- _EXERCISE OBJECTIVE_
Find the line with "This screenshot has height=622, width=848." and the line with "Click download icon" in the entries below; output exactly those two lines, every line between them, and no others.

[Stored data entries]
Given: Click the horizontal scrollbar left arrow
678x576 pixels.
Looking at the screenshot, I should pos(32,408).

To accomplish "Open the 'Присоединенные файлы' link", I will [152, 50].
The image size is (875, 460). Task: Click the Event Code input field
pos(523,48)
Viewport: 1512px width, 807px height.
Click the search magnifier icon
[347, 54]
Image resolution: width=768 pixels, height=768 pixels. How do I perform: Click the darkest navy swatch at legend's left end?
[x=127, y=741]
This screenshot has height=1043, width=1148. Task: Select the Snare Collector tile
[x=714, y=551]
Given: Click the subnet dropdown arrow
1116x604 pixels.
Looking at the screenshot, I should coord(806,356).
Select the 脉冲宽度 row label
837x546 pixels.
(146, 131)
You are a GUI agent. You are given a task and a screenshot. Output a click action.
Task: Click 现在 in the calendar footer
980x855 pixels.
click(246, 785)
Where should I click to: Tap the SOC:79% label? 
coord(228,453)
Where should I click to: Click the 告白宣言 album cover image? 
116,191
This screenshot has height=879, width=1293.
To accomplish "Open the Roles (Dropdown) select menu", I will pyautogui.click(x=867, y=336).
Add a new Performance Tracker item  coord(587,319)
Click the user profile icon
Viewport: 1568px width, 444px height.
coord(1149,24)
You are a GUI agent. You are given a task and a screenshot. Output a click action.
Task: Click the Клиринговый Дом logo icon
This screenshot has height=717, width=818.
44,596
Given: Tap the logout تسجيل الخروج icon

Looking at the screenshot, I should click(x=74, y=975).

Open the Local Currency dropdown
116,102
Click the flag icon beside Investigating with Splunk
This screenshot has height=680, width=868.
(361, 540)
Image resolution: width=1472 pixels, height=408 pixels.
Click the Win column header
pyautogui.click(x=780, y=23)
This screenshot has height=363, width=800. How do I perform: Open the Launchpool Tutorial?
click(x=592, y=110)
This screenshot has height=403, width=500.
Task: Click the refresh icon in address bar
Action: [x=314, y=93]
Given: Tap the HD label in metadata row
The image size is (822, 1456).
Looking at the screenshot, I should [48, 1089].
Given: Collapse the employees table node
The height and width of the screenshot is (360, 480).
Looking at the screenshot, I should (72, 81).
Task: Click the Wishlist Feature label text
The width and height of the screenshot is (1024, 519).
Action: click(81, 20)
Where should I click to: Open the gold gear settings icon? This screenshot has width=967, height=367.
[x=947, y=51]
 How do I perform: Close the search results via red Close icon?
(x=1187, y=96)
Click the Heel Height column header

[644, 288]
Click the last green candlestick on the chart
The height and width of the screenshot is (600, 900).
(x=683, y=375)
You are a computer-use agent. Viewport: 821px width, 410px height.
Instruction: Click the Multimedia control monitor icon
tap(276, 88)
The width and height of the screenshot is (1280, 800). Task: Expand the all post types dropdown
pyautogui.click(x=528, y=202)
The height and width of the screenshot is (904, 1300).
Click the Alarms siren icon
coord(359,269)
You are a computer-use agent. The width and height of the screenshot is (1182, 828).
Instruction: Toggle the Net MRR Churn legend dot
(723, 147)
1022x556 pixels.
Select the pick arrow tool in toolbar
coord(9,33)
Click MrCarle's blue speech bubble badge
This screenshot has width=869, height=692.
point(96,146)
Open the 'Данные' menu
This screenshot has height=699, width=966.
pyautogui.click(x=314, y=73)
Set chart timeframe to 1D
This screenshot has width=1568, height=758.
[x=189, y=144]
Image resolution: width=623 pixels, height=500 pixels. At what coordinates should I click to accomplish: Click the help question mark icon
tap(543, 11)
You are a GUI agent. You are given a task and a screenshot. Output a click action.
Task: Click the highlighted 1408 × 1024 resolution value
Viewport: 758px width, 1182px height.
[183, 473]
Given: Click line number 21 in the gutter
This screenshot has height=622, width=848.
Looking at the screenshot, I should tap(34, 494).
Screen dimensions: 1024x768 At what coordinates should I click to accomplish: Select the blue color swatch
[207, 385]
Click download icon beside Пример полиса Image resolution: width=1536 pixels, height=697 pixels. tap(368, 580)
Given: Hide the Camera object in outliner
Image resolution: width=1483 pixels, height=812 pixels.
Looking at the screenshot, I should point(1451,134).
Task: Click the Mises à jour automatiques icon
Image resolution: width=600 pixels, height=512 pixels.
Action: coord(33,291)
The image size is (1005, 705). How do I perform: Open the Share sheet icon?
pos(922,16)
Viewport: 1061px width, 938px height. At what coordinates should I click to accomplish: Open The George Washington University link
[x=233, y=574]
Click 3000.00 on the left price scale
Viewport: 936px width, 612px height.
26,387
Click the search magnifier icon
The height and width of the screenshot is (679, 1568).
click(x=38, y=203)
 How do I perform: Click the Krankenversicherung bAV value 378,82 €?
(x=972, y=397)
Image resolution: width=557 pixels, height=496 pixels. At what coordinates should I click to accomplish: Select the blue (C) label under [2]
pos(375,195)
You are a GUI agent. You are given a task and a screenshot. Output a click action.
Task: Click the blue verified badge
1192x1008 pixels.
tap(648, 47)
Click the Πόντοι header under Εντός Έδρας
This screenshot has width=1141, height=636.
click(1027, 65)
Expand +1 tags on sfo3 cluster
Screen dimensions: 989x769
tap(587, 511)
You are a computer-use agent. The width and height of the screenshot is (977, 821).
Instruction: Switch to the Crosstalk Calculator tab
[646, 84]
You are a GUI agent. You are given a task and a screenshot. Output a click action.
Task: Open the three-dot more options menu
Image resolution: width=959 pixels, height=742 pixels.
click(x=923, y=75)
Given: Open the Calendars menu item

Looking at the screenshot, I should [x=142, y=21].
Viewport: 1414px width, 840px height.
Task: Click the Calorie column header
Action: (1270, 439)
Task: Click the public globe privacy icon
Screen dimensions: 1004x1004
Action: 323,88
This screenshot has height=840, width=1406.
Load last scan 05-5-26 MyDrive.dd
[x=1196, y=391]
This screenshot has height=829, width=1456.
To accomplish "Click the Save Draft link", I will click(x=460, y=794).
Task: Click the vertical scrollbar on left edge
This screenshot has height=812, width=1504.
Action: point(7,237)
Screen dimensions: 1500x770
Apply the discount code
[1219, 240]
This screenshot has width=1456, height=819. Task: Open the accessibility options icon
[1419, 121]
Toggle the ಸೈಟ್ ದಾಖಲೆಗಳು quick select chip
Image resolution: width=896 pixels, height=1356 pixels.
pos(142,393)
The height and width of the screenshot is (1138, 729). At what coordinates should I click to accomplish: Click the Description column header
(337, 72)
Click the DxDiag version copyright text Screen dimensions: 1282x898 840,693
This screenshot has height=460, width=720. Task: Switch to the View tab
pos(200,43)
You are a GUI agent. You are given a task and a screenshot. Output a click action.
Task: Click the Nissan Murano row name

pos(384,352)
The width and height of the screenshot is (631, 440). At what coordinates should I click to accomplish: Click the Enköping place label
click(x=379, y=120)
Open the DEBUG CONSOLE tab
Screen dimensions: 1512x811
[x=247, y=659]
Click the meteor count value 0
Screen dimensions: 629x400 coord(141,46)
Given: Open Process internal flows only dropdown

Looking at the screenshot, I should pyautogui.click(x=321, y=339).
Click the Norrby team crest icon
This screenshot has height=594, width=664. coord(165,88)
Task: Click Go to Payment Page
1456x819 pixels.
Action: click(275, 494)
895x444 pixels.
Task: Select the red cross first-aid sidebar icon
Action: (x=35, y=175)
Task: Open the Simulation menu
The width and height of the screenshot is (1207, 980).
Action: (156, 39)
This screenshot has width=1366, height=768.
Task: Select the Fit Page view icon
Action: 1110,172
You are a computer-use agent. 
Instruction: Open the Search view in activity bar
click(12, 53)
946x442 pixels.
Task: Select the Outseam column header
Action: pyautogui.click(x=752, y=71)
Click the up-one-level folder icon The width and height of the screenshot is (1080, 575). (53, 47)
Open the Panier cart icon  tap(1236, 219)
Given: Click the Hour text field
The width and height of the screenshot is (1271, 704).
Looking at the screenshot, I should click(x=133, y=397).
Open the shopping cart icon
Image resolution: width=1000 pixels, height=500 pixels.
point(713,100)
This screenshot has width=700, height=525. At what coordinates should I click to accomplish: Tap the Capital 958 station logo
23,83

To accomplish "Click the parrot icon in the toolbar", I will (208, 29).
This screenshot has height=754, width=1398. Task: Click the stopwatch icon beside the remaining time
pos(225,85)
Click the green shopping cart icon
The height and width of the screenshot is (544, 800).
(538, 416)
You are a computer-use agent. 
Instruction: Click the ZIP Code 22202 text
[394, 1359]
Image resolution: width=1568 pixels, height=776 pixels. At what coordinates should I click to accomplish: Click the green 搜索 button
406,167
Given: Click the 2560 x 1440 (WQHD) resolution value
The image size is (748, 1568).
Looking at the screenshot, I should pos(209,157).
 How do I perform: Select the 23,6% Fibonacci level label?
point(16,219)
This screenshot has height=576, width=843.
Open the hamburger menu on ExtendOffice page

- _SOLUTION TO THIS PROBLEM_
This screenshot has height=622, width=848.
Looking at the screenshot, I should tap(34, 494).
Screen dimensions: 1024x768 At what coordinates should I click to accomplish: Select the blue color swatch
[207, 385]
Click download icon beside Пример полиса Image resolution: width=1536 pixels, height=697 pixels. tap(368, 580)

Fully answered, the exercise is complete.